We have three epimediums around our gardens, including Lilafee Epimedium (E. grandiflorum 'Lilafee,' Yellow Epimedium (E. x versicolor 'Sulphureum,') & the subject of the present page, Red Epimedium (E. alpinum 'Rubrum').

Red Epimedium has lovely spiked blooms as shown in the photos on this page, the first photo taken in early May (2002), the second photo in late April (2003). When it is at the height of bloom, its leaves are not yet very big, leaving the small flowers to show quite boldly in deep magenta. The blooms are strongest in April & May, but it not rare that it still puts up an occasional bloom later in the year, though once the fabulous leaves are grown thick in mid-May through Autumn, later blooms will not seem as significant.

Epimedium flowers Though the Red was bred for stronger evergreen qualities I think our Yellow Epimedium lasts a bit better through winter, so that mainly the winter qualities for the Red amount to an improvement over vanishing altogether. Both varieties are more apt to be evergreen further south. The Red may sometimes get a little taller than the Yellow & the leaves aren't quite so large. It is otherwise extremely similar in the beauty of the leaves.

The Red flowering epimedium is planted underneath a big 'Loder's White' Rhododendron. In 2002, for whatever peculiar reason, the leafcutter bees took a particular liking to this plant. Usually the leafcutter bees cut out so few circles from a wide enough variety of plants that their mischief isn't really noticeable on any one thing. The year before, they did take an extra liking to the Akebia Vines but even so you'd have to look carefully to see where they did the cutting.

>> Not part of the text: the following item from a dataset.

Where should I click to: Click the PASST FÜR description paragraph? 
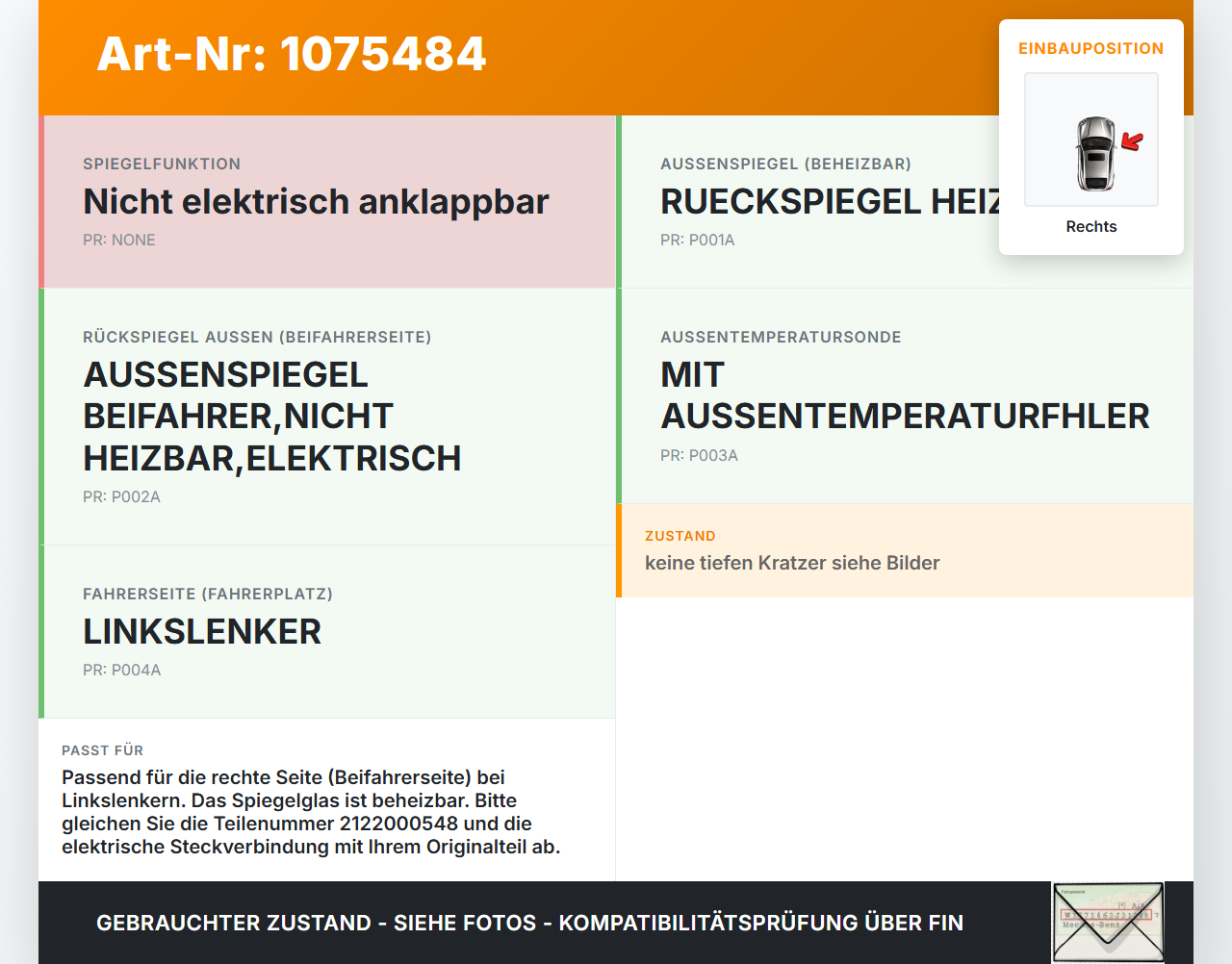311,812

The third photo shows the damage done by the bees. I found it so fascinating that I made no attempt to interfer with them, though it was a relief when they quit.

I watched the activities of the leafcutters with considerable interest. A bee would stand on a leaf & cut around itself in a circle or half-circle at the edge. When the circle is almost done, it would begin to flap its wings like crazy so that it wouldn't plummet to the ground when the last cut was done. They're great fun to watch at work! They fly off with their prize to line each of their solitary nests, which are usually underground.

Leafcutter Bees Visit Having these bees means everything gets pollinated properly, & once their nest is completed they stop cutting, so there is no need to worry about them permanently harming plants, or doing this endlessly. Mason bees also do a little bit of leafcutting, but not as religiously nor do they perform so big a cut.

Still, when there are several solitary leafcutters in a small area & they're all focusing their attention on just two plants -- during 2002, they preferred the Red epimedium & a nearby meadow rue -- their doings can become a bit too obvious. I don't mind, & still regard the bees as completely beneficial. But the final picture on this page shows the epimedium leaves this past August, by which time they were considerably cut up.

I'm sure some people would want to hurt the bees for doing this, but in our woodland garden setting, a healthful organic balance means the garden serves nature as much as it serves our human needs. If this is the worse that can happen, then everything is good.